REQUIRED ACTIONS:
a. Using the passage on IPQ's June Monthly Update, answer these questions:
(i) What is the name of Vertex's new oral solid hepatitis-C drug?
(ii) What is the full name of the group called the "IQ Consortium"?
(iii) Which product does the passage name first as something FDA reviews for human factors analysis?
b. List every aspect of Vertex's experience that, according to the passage on IPQ's June Monthly Update, the June Update's series of stories covers.
c. Extend the passage on IPQ's June Monthly Update by continuing it from its last sentence.
*** TEXT
Innovator companies have been advancing their QbD programs and these efforts have been finding their way into marketing applications. One of the companies that has been most aggressive and successful in moving down the QbD pathway, as IPQ’s June Monthly Update chronicles, is Vertex – an innovator that uses contractors to do all of its clinical and commercial manufacturing, from bulk production through final packaging.
The June Update includes a series of stories covering three aspects of this virtual firm’s experience:
● how Vertex harnessed QbD to help address the challenging formulation, manufacturing and approval issues involved in bringing its new oral solid hepatitis-C drug Incivek to market
● the communication pathways that had to be opened with its CMO partners to achieve the QbD objectives for Incivek and its other newly approved drug for cystic fibrosis, Kalydeco, and
● its pursuit of biopharm modeling and continuous manufacturing to help spur its drug development and QbD program in the future.
The details of the Vertex QbD effort were brought to light at a recent symposium held by the International Consortium on Innovation and Quality in Pharmaceutical Development, or “IQ Consortium” in short. The June issue includes an update on the ground this new important industry player in the regulatory arena has already covered in its first two years and where it is heading. IQ has just spun off a foundation to attack the inefficiencies and limitations created by the current disconnects and linkage gaps in pharmaceutical analytical lab data and reports by developing a common format, as the story explains.
The extended US CMC/review section in the June issue begins with an update on what FDA wants to see regarding human factors analysis in its review of pre-filled syringes and other drug/device combination products. The expectations have been evolving and pharma is getting more comfortable as it gains experience in addressing this challenging component of the device regulatory arena.
******
*** DATA EXCERPT
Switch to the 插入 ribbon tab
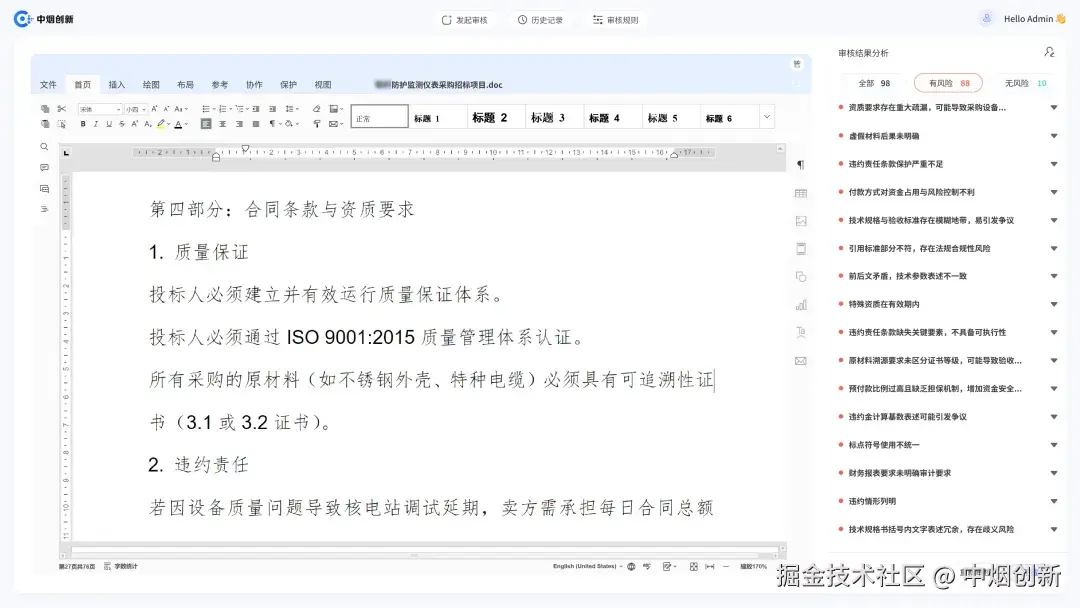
******
RESPONSES TO THE EXERCISE:
a.
(i) Incivek
(ii) The International Consortium on Innovation and Quality in Pharmaceutical Development
(iii) Pre-filled syringes

b.
- How Vertex harnessed QbD to help address the challenging formulation, manufacturing and approval issues involved in bringing its new oral solid hepatitis-C drug Incivek to market
- The communication pathways that had to be opened with its CMO partners to achieve the QbD objectives for Incivek and for its other newly approved drug, Kalydeco, for cystic fibrosis
- Its pursuit of biopharm modeling and continuous manufacturing to help spur its drug development and QbD program in the future

c.
Also provided are insights from an “ask the regulator” session at the recent AAPS National Biotech Conference on some of the CMC issues that biotech firms are currently wrestling with, including expectations for pre- and post-change lot comparisons and for PEGylation analysis.
On the US GMP side, the June issue includes a compelling cautionary tale being told by Genentech of a pair of contamination events that the firm experienced in its Rituxin cell culture process with the bacteria Leptospira. There is a lot to learn from the biotech manufacturer’s intensive investigations into the causes of the problem and the firm’s efforts to protect against its recurrence, and Genentech is openly sharing its experience so that these learnings can take place and the science advance.
Featured on the international front is an analysis of how the door has been opened for China to become a major player in the global marketplace for vaccines by its internal CMC and GMP regulatory upgrades and WHO certification.
The Updates in Brief section of the issue addresses: ● the refinements ISPE has made in its mission ● MHRA and EMA inspection findings, and ● Russia’s preference for release testing in the EU.